For Fed policymakers, the key is whether labor market frictions will lead to a substantial, sustained increase in inflation. The labor market will clear over time, and one would expect higher wage growth to lead to a more productive allocation of labor (which may not be all that inflationary), but there is going to be more uncertainty in the near term.
Recent Economic Data
The Fed Beige Book reported that economic growth was “moderate,” although “somewhat faster” than the previous assessment. Firms reported difficulties in hiring, especially for low-wage workers, truck drivers, and skilled tradespeople, but wage increases were described as “moderate” overall. Amid ongoing supply chain bottlenecks, input price pressures increased further, which “some” businesses could pass along.
The ISM Manufacturing Index rose to 61.2 in May (vs. 60.7 in April), reflecting faster growth in new orders and production. The ISM Services Index rose to a record 64.0 in May (vs. 62.7 in April), with faster growth in business activity and new orders. Both reports indicated longer supplier delivery times, rising order backlogs, and increased input price pressures.
Nonfarm payrolls rose by 559,000 in the initial estimate for May (+973,000 before seasonal adjustment). Leisure and hospitality added 292,000 (1.26 million in the last four months), but retail fell by 5,800 and construction fell by 20,000. State and local education added 103,000 (down 83,000 before seasonal adjustment).
The unemployment rate fell to 5.8% in May (from 6.1% in April), partly reflecting lower labor force participation.
The ADP estimate of private-sector payrolls rose by 978,000 in May, down 7.38 million from February 2020.

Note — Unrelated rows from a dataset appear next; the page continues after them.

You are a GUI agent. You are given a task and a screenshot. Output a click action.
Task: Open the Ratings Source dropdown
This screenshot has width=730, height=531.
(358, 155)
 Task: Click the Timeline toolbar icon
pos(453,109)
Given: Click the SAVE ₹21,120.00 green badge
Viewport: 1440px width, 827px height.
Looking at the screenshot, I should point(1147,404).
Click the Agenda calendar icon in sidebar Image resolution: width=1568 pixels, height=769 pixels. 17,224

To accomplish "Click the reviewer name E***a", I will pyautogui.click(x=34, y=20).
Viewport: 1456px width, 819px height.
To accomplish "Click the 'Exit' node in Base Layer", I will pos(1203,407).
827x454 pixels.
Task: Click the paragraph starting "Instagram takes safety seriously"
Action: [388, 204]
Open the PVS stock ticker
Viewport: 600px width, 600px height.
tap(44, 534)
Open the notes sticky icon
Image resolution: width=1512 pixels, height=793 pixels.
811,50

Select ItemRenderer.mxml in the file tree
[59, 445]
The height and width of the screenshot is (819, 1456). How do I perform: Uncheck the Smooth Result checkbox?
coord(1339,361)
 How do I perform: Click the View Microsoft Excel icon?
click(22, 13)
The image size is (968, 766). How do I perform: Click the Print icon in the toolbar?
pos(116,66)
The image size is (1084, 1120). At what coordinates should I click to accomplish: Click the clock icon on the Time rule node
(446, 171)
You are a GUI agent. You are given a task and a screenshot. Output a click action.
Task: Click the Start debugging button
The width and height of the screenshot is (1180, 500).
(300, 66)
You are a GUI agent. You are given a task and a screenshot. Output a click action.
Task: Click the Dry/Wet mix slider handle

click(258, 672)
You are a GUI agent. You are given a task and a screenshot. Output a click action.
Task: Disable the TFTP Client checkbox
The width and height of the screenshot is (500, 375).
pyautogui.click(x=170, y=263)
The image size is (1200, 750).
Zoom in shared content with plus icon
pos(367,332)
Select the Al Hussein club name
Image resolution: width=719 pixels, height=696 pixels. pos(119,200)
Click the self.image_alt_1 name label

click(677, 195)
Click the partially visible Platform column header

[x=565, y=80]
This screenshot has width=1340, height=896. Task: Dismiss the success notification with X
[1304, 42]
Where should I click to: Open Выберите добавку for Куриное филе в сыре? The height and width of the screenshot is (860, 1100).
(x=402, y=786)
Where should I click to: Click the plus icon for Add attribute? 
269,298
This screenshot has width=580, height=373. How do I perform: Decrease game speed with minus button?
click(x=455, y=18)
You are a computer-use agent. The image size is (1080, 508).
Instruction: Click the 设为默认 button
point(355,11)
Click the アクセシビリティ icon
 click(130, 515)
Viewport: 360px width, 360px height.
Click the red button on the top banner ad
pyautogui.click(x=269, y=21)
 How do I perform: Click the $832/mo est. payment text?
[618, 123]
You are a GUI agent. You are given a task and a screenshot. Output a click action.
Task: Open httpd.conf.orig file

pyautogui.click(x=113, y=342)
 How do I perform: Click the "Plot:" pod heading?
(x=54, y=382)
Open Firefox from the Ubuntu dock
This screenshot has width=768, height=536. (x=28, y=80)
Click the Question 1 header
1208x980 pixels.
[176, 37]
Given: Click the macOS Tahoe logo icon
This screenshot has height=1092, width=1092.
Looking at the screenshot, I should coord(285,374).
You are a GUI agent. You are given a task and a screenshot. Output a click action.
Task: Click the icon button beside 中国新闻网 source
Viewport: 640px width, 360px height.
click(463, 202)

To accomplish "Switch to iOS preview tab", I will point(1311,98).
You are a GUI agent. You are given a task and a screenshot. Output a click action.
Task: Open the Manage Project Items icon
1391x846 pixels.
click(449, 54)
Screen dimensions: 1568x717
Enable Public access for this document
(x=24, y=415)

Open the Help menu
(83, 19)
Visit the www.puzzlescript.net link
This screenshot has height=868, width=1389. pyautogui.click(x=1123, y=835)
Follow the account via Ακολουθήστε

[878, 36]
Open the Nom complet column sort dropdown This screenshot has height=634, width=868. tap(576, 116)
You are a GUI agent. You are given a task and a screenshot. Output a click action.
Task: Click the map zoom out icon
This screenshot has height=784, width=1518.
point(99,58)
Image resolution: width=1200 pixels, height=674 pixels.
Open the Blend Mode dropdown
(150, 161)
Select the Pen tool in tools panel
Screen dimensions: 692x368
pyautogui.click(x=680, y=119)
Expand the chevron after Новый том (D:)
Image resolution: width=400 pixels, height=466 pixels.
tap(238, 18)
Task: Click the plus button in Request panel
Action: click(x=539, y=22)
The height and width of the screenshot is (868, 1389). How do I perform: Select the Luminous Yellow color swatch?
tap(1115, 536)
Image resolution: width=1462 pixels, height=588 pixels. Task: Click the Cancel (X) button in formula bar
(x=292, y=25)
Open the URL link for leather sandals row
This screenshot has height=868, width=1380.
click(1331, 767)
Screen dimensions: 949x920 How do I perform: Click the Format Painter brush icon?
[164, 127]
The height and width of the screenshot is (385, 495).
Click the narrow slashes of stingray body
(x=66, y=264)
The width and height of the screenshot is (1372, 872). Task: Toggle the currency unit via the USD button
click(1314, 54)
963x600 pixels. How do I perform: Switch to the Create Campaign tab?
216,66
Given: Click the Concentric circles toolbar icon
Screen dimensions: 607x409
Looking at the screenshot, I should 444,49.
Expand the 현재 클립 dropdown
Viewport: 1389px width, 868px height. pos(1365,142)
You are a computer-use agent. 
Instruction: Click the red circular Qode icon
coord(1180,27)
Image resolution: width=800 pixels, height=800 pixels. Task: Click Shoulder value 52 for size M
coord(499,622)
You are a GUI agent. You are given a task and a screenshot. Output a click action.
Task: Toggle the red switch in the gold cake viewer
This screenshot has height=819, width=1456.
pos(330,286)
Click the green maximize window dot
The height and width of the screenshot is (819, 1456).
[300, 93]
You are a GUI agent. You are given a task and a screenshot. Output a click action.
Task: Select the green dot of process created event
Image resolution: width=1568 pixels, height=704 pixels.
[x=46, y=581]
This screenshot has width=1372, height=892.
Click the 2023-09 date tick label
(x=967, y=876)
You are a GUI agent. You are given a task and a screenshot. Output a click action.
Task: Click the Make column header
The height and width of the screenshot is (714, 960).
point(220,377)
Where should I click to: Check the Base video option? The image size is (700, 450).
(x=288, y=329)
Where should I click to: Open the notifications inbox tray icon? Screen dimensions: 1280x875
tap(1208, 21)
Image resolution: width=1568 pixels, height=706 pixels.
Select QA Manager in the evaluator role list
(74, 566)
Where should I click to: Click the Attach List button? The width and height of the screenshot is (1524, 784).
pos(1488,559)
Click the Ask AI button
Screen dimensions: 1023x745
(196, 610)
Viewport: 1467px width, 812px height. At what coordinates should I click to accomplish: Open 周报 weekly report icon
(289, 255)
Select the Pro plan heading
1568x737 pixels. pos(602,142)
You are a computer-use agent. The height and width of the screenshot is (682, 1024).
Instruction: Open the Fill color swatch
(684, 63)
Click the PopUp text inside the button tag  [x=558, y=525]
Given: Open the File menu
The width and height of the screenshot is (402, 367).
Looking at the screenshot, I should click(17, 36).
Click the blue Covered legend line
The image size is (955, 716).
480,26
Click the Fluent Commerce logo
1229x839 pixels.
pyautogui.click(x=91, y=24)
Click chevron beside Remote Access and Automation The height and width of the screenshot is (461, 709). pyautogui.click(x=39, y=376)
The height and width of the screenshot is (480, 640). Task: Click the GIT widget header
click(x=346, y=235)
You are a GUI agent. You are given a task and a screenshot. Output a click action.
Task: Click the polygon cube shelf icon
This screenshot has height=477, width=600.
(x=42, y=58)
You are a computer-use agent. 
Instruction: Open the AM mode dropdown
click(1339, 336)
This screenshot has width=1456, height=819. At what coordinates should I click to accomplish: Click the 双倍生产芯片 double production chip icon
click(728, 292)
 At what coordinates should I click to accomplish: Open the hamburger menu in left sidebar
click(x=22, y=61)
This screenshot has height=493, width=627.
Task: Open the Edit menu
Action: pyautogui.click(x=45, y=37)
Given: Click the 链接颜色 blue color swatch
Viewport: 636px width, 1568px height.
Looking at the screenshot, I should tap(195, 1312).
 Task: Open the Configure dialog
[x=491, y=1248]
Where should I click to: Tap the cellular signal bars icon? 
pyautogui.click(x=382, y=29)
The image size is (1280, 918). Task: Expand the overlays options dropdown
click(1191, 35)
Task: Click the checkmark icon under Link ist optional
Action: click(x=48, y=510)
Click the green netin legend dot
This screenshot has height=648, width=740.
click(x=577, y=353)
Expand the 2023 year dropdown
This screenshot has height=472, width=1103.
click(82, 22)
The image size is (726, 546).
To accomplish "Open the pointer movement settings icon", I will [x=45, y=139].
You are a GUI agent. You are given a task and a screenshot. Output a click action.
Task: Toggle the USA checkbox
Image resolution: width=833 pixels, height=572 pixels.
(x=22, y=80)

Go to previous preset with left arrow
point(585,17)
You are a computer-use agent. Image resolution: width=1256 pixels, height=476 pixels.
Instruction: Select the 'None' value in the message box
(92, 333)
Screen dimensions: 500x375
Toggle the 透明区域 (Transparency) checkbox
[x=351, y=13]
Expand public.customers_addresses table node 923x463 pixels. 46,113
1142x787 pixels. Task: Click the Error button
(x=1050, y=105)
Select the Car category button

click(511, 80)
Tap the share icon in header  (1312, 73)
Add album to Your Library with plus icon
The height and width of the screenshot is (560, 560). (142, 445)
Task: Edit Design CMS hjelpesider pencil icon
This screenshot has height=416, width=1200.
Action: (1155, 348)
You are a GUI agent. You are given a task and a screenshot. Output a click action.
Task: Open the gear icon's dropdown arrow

Unit motor vehicle sales fell to a 17.0 million seasonally adjusted annual rate in May, down from an 18.8 million pace in April and 18.0 million in March – still high by pre-pandemic standards.
Gauging the Recovery
The New York Fed’s Weekly Economic Index was little changed, at +10.79% for the week ending May 29, vs.
+11.29% a week earlier (revised from +11.35%), signifying strength relative to the depressed level of a year ago. The WEI is scaled to year-over-year GDP growth (GDP was down 9.0% y/y in 2Q20).
Breakeven inflation rates (the spread between inflation-adjusted and fixed-rate Treasuries, not quite the same as inflation expectations, but close enough) continues to suggest a moderately higher near-term inflation outlook. The 5-10-year outlook has crept a bit above the Fed’s long-term goal of 2% (but not by a lot).
As more people become vaccinated, the number of COVID-19 cases continues to trend lower. Despite the downtrend in new cases, we are still losing more than 3,000 people per week (vs. 4,000 at the end of April).
Jobless claims fell by 20,000, to 385,000 (another pandemic low), in the week ending May 28. Claims are trending lower, but are still well above pre-pandemic levels (a little over 200,000).
The University of Michigan’s Consumer Sentiment Index fell to 82.8 in the mid-month assessment for May (the survey covered April 28 to May 12), vs. 88.3 in April and 84.9 in March. The increase reflected growing concerns about inflation. The expected inflation rate for the next year rose to 4.6% (from 3.4% in April), while the expected rate for the next five years rose to 3.1% (from 2.7%). Two-thirds of those surveyed expect the Fed to raise short-term interest rates within a year.